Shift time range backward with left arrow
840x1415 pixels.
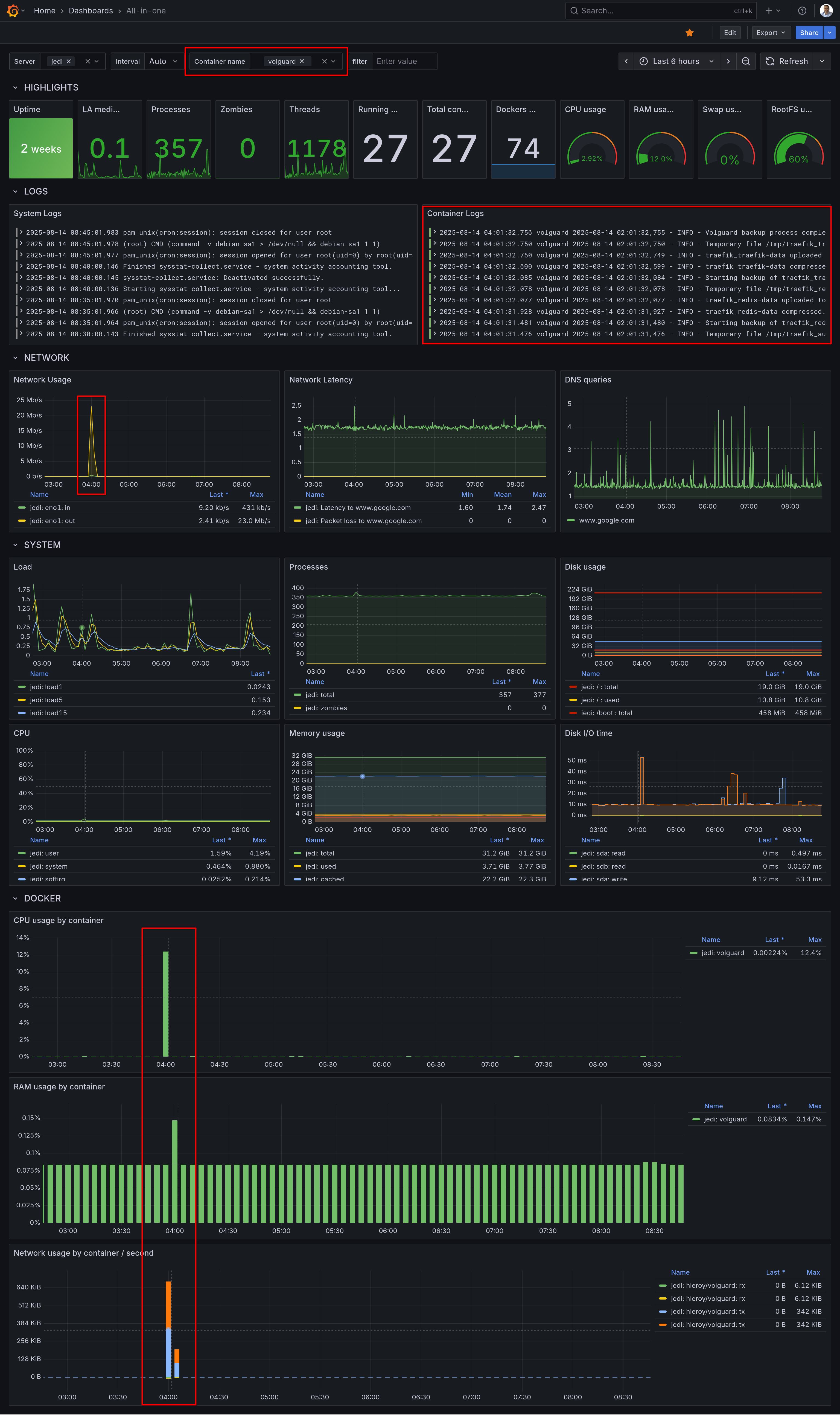point(626,61)
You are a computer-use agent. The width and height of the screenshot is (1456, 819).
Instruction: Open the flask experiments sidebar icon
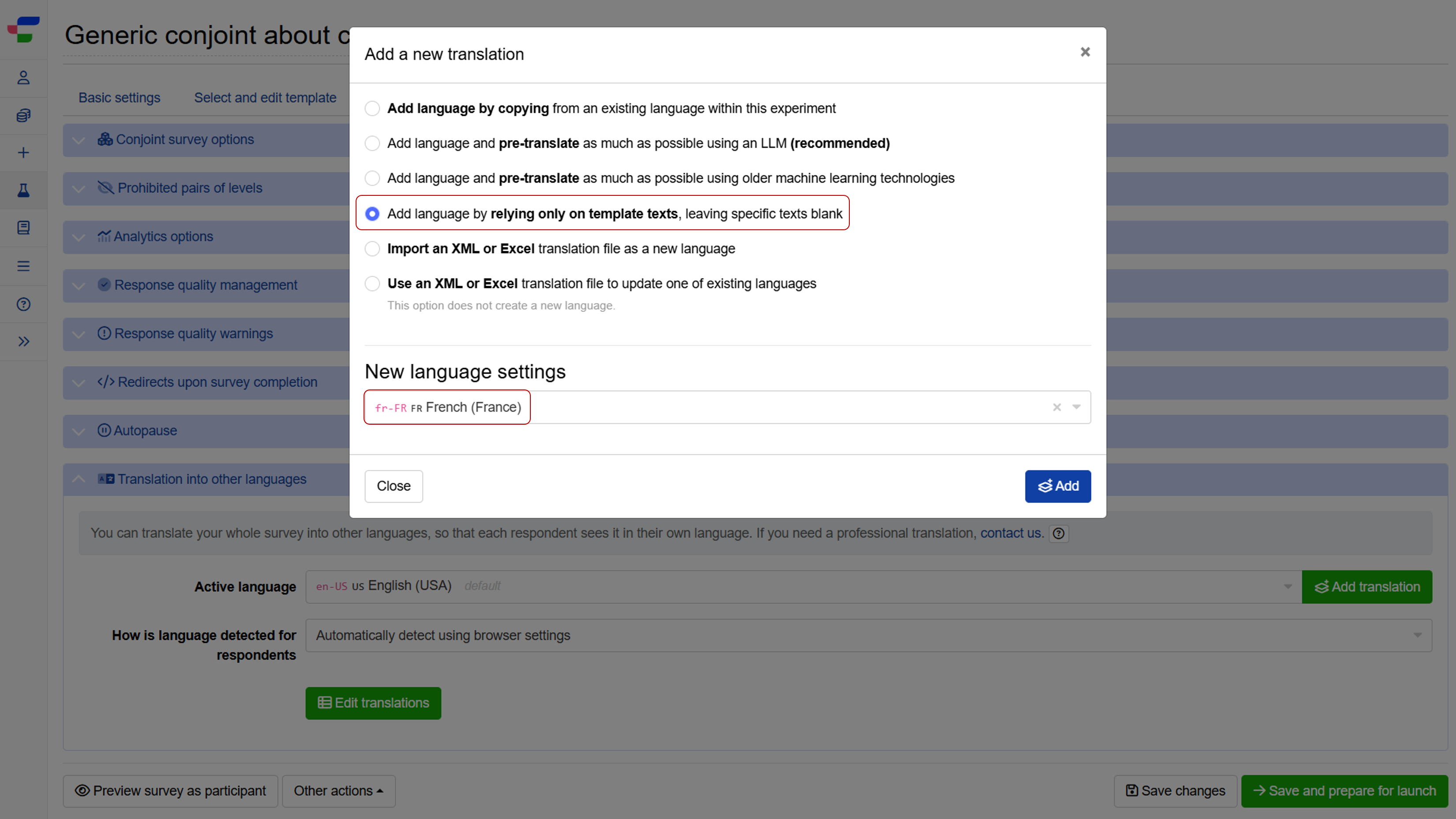(23, 191)
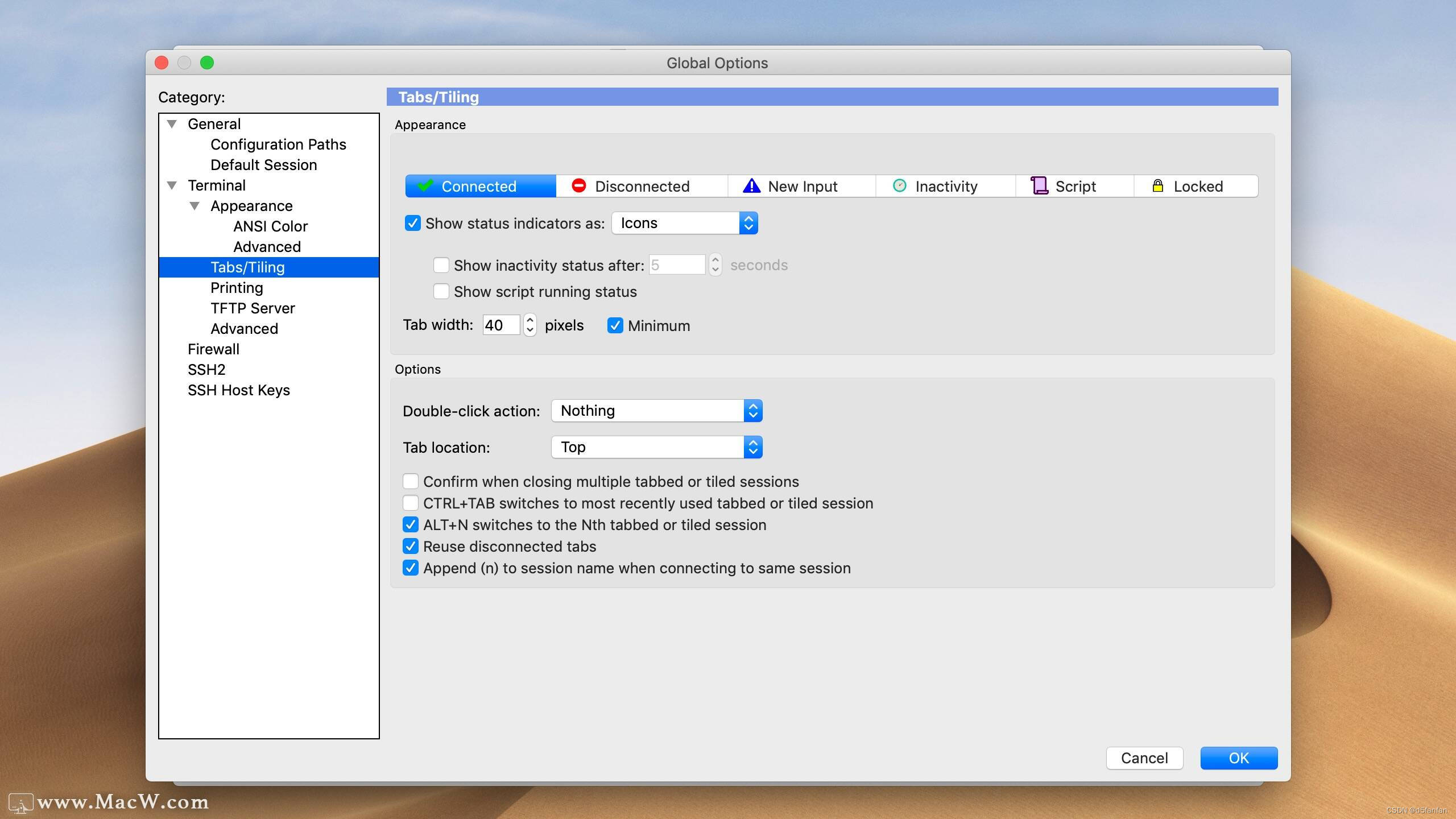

§ What is being asked:
Every entry, word for word, should be given again; the pictures are not part of the copy.

§ Result of this exercise:
Shift time range backward with left arrow
840x1415 pixels.
point(626,61)
You are a computer-use agent. The width and height of the screenshot is (1456, 819).
Instruction: Open the flask experiments sidebar icon
(23, 191)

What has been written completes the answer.